The 65+ population is projected to expand from roughly 57 million today to over 80 million in 2050. Many of the elderly will be in the 85 plus bracket, the group that requires the most long-term care. 

How can families prepare for long-term care costs?

There’s a common misconception that Medicaid and Medicare delivers a lot of LTC benefits. Unfortunately, individuals or their families bear most of the costs. Saving for retirement is important, but you should also save for long-term medical expenses. You can start doing this with a Health Savings Account, which shelters funds in a tax-free environment until age 65. 

Only a select number of Americans can afford long-term care insurance. Most people get help from their spouses, children, or siblings. But that may change over time. States are studying public long-term care insurance while others have held referendums asking the public’s support of the idea.  

Methodology

In order to determine the best and worst states for long-term care, MedicareGuide compared the 50 states and the District of Columbia across three key categories: 1) Cost, 2) Access and 3) Quality.

We evaluated those categories using 27 relevant metrics, which are detailed below. Each metric was graded on a 100-point scale, with a score of 100 representing the best elderly healthcare at the most affordable cost.

Lastly, we determined each state and the District’s weighted average across all metrics to calculate its overall score and used the resulting scores to rank-order our sample.

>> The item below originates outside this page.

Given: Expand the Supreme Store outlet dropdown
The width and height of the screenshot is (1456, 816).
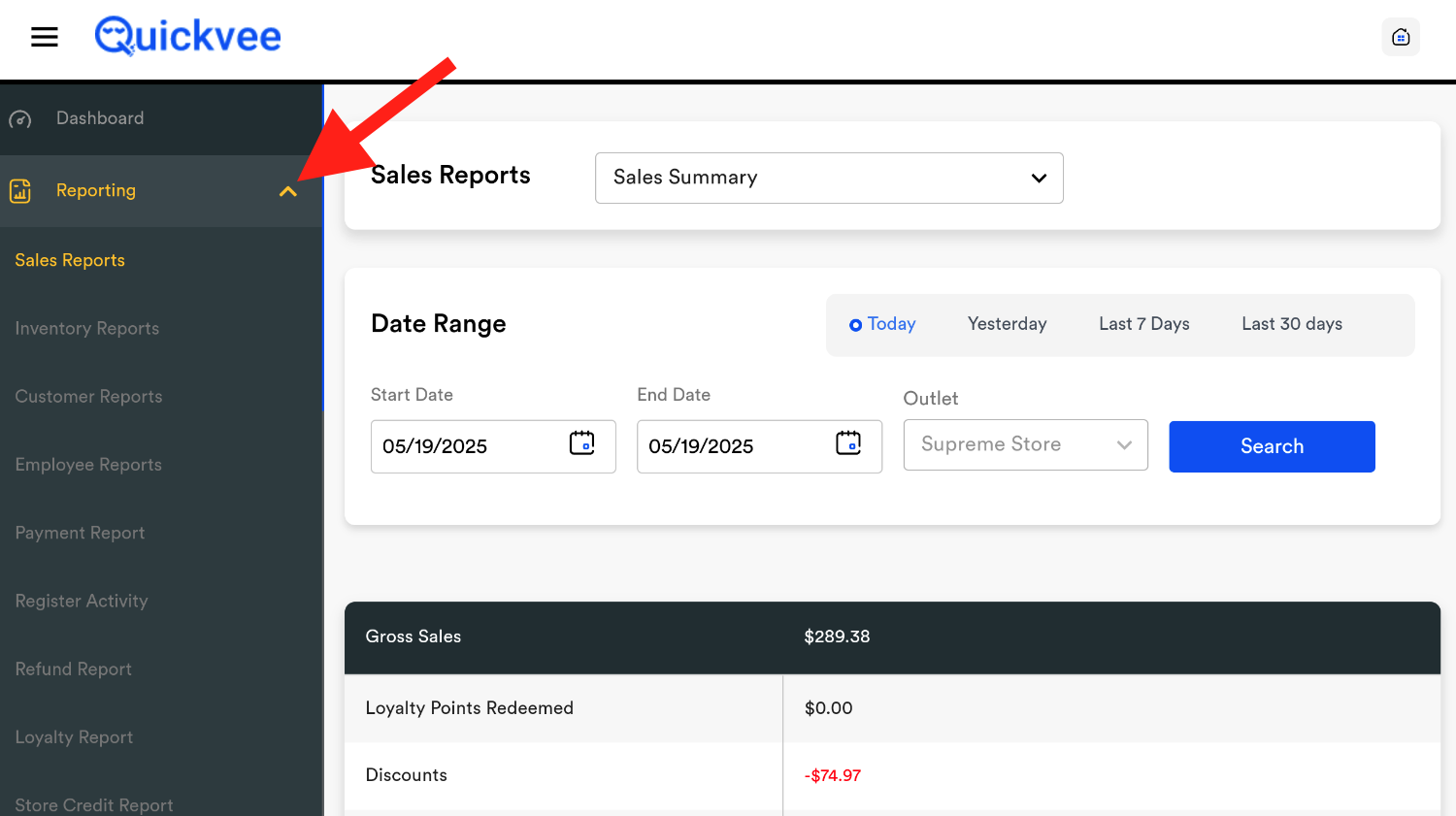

Cost – Total Points: 33.33

  • Annual Nursing Home Costs: Full Weight
  • Total Medicaid Payments for Those Living with Alzheimer’s or Other Dementias: Full Weight
  • Annual Home Care Private Pay Costs: Full Weight
  • Community and Assisted Living Costs Per Month: Full Weight
  • Homemaker Services Per Month: Full Weight
  • Home Health Aide Costs Per Month: Full Weight
  • Adult Daycare Costs Per Month: Full Weight
  • Cares Fund Legislation: Full Weight

Access – Total Points: 33.33

  • Adult Day Services Total Licensed Capacity: Full Weight
  • Home Health Aides Per Capita: Full Weight
  • Nurse Staffing Hours Per Resident Per Day: Full Weight
  • Medicaid Expenditures Per Resident: Full Weight
  • Skilled Nursing Facilites Per Capita: Full Weight
  • Certified Geritricians Per Capita: Full Weight
  • Nursing/Assisted Living Homes Per Capita: Full Weight

Quality – Total Points: 33.33

  • Short Stay Residents Who Made Improvements in Function: Full Weight
  • Short Stay Residents Who Were Rehospitalized After a Nursing Home Admission: Full  Weight
  • High Risk Long Stay Residents with Pressure Ulcers: Full Weight
  • Long Stay Residents Whose Need for Help with Daily Activities Has Increased: Full Weight
  • Covid-19 Death Rate Over 85: Full Weight
  • Long Stay Residents Assessed And Appropriately Given The Pneumococcal Vaccine: Full Weight
  • Got Better At Walking Or Moving Around While In Home Healthcare: Full Weight
  • Long Stay Residents Who Lose Too Much Weight: Full Weight
  • Number Of Hospitalizations Per 1000 Long-stay Resident Days: Full Weight
  • Support For Family Caregivers: Double Weight

Sources: Data used to create this ranking were collected from the U.S. Census Bureau, U.S. Bureau of Labor Statistics, Center for Medicare & Medicaid Services (CMS), Genworth, AARP, American Geriatrics Society, Alzheimer’s Association, SNFdata Resources and MedicareGuide research.